Texto fornecido:
++++++++
Luana Francischini said...

Pelo texto, dá para perceber que você se sente à vontade para trabalhar com os fluxos. O resultado é uma narrativa com bom ritmo, original e que não compromete o entendimento do assunto. Parabéns!

Fábio Guerra said...

Concordo com o comentário acima. Interessante a maneira como você conduz o texto, Josi. O fluxo aparece em vários momentos, sendo que fica claro que você transita pela narração e faz a ponte para o fluxo sem perder a linha da história.

Muito Bom!

Najara Lima said...

Gostei do texto também. Senti o fluxo de consciência de forma muito mais constante que no meu texto, por exemplo. Legal também quando no começo o narrador interfere na história para expor uma opinião a respeito do nome de Esmeralda. Senti também saudade das minhas avós.
Parabéns, Josie.
++++++++
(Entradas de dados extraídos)
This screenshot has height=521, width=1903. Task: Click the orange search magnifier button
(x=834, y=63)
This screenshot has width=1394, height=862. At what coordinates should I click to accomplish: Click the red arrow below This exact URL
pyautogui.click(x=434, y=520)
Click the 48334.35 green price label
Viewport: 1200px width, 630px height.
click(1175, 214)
++++++++
Instrução 1:
Indique se cada afirmação concorda com os comentários sobre o texto de Josi, respondendo sim ou não e citando literalmente as palavras decisivas: (a) Fábio Guerra discorda do comentário anterior; (b) Najara Lima sentiu o fluxo de consciência de forma mais constante do que no próprio texto; (c) Luana Francischini afirma que a narrativa compromete o entendimento do assunto.
Instrução 2:
Retome os comentários sobre o texto de Josi a partir do ponto em que terminam.
As linhas não são necessárias para este trabalho.

Resultado 1:
(a) Não: "Concordo com o comentário acima."
(b) Sim: "Senti o fluxo de consciência de forma muito mais constante que no meu texto, por exemplo."
(c) Não: "não compromete o entendimento do assunto."

Resultado 2:
André Martins e Ariele Andrade said...

Fluxo de Consciência e Descrição bem presentes...

gostei do texto... me senti na história, parecia q eu estava naquele quarto e sala junto com Esmeralda.

Débora said...

Não consegui compreender se o fato foi real, ou não. Mas, em matéria de fluxo de consciência, gostei muito!

Vivian Barbosa said...

despertou emoções! cumpriu o mais importante, que foi o uso do fluxo e de forma muito interessante. Parabéns, Josi!

Leandro Colling said...

concordo com os comentários, parabéns.